Authors: Söderström, U., Li, S., Claxton, H.L., Holmes, D.C., Ranji, T.T., Santos, C.P., Westling, C.E.I. and Witchel, H.J.

Journal: ECCE 2019 - Proceedings of the 31st European Conference on Cognitive Ergonomics: ''Design for Cognition''

Pages: 49-52

ISBN: 9781450371667

DOI: 10.1145/3335082.3335103

© 2019 Association for Computing Machinery. Postural movement of a seated person, as determined by lateral aspect video analysis, can be used to estimate learning-relevant emotions.
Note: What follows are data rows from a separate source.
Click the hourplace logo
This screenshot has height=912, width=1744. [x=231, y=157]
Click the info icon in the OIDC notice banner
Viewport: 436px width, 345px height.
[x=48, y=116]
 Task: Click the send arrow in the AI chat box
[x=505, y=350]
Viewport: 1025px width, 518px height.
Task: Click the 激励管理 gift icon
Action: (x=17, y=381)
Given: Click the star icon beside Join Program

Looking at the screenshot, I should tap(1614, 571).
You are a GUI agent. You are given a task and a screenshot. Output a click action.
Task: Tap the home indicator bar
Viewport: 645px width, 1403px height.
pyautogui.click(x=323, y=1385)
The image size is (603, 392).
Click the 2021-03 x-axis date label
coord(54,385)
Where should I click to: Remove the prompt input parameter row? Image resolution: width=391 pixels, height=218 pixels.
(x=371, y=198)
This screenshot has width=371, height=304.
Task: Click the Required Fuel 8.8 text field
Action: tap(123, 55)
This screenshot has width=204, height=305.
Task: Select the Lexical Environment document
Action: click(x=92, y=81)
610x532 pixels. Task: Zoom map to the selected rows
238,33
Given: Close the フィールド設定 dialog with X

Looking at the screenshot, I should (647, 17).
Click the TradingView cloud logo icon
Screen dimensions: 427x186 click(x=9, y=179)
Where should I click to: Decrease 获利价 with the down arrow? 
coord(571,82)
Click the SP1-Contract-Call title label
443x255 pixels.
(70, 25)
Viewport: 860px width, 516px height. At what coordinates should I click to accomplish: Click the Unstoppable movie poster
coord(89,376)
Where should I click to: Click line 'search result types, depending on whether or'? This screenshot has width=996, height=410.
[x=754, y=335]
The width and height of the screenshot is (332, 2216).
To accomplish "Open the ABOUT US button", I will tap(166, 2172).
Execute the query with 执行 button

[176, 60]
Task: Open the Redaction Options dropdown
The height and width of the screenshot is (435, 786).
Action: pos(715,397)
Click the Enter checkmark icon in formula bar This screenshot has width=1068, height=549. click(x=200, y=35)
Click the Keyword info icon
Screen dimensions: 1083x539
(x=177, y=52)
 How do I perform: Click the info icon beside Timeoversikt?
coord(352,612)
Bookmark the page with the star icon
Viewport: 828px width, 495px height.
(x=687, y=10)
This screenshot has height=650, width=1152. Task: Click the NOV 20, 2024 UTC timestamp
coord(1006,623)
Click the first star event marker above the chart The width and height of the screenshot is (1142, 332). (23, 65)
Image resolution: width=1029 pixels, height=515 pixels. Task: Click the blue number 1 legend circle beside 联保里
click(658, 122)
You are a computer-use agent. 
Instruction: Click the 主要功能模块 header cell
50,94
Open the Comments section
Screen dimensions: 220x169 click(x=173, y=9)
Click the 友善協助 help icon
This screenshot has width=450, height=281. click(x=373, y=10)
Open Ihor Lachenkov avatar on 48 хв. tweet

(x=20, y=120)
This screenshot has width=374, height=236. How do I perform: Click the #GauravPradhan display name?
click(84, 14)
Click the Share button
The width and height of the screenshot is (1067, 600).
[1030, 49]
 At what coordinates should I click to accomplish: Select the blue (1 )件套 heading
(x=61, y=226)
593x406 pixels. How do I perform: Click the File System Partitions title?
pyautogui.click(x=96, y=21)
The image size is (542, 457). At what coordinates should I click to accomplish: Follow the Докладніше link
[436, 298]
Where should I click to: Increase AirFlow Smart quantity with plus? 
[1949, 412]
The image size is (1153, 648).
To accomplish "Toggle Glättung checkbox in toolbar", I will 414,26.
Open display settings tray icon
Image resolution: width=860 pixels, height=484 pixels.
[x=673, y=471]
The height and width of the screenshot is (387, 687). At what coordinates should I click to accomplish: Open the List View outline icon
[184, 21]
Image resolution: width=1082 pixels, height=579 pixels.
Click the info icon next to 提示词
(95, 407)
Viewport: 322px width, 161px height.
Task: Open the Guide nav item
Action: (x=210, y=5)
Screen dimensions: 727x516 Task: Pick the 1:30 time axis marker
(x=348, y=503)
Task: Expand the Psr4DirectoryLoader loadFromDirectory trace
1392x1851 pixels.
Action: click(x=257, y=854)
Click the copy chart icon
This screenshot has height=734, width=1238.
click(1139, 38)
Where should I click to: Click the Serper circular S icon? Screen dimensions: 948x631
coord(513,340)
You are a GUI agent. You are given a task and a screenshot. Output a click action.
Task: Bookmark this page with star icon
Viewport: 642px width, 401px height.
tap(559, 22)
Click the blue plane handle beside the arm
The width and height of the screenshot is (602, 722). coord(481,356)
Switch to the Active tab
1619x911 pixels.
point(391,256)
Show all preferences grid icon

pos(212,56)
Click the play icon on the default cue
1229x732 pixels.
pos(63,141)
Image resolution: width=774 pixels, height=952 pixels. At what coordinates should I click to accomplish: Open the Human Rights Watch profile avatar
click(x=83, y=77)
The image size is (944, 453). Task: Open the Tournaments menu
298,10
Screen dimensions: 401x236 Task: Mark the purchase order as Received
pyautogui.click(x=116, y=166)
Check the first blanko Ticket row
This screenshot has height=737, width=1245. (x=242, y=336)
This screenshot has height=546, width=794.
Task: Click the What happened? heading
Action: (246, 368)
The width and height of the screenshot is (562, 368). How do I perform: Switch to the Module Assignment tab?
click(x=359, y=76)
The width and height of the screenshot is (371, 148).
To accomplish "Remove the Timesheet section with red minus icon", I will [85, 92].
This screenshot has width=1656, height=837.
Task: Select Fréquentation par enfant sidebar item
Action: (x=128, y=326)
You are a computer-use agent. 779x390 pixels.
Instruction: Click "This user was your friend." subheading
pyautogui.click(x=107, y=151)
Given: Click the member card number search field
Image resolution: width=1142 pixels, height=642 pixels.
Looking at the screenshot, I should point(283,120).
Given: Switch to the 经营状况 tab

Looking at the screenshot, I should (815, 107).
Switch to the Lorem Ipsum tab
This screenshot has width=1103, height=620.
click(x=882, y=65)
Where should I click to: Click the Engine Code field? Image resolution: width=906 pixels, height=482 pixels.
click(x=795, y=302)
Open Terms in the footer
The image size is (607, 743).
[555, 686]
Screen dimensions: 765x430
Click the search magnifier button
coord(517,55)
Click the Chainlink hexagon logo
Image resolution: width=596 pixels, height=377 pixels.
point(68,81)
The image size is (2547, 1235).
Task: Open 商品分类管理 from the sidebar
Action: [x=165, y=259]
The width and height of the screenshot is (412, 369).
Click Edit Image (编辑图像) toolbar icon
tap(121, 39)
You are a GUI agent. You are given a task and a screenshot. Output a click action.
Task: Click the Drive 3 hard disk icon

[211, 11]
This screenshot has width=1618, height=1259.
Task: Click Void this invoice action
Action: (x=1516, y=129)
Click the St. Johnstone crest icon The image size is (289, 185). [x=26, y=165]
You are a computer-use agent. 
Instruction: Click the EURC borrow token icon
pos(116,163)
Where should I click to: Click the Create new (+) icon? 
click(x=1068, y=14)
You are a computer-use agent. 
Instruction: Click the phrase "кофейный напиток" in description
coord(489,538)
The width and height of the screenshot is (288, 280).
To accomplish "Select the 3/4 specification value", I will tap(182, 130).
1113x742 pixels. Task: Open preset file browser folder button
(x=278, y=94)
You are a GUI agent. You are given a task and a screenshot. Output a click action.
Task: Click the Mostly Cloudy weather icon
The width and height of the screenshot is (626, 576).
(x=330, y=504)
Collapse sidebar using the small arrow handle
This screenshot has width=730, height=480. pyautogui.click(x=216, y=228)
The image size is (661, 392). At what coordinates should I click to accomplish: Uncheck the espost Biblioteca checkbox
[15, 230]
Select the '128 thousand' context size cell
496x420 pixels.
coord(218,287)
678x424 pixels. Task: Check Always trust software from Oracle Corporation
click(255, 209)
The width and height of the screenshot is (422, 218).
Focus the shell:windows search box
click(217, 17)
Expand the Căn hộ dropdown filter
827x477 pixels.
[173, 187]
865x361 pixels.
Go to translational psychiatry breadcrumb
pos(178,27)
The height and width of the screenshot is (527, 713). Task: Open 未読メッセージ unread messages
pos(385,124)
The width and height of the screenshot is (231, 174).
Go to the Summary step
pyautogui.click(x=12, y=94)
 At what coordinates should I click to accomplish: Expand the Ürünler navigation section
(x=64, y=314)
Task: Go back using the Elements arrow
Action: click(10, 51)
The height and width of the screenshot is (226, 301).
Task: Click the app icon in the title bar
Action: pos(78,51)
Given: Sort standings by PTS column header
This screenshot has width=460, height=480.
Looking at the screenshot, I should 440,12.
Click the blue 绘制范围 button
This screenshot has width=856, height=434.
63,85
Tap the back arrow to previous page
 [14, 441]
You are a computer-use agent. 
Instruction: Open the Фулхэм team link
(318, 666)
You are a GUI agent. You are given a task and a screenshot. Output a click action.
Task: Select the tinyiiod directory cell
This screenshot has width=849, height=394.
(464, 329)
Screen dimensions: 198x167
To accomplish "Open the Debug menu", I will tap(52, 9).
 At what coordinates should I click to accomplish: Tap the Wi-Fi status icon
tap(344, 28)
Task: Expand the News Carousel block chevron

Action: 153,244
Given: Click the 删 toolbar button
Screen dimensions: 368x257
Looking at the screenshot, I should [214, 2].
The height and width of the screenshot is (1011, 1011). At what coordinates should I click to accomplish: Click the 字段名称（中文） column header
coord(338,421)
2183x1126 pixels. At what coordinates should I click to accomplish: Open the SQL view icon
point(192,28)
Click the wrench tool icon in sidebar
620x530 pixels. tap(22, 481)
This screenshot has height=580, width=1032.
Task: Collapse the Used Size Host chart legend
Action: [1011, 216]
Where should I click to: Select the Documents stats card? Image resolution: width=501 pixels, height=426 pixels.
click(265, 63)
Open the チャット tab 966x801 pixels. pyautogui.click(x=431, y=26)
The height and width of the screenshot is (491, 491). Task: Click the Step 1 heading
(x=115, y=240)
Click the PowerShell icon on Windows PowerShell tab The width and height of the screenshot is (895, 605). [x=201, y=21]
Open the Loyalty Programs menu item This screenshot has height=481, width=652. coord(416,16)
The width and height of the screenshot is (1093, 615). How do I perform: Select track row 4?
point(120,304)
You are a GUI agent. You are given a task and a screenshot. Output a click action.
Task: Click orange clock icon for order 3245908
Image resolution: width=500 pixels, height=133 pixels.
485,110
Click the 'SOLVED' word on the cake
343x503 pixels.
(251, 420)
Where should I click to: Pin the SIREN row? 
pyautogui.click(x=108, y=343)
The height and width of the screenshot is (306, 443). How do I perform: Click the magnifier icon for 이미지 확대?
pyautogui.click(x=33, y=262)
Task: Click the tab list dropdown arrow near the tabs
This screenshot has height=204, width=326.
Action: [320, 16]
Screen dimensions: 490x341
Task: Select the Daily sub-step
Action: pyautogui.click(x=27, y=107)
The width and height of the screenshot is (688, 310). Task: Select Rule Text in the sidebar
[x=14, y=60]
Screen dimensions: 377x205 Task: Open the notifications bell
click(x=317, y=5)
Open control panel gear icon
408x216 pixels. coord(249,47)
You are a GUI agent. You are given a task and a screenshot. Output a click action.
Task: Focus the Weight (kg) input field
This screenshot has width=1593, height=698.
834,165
In this article the motion of a person interacting with a computer is automatically extracted from a video by detecting the position of motion-tracking markers on the person’s body. The detection is done by detecting candidate areas for marker with a Convolutional Neural Network and the correct candidate areas are found by template matching. Several markers are detected in more than 99 % of the video frames while one is detected in only ≈ 80,2 % of the frames. The template matching can also detect the correct template in ≈ 80 of the frames. This means that almost always when the correct candidates are extracted, the template matching is successful. Suggestions for how the performance can be improved are given along with possible use of the marker positions for estimating sagittal plane motion.

The data on this page was last updated at 05:27 on January 25, 2021.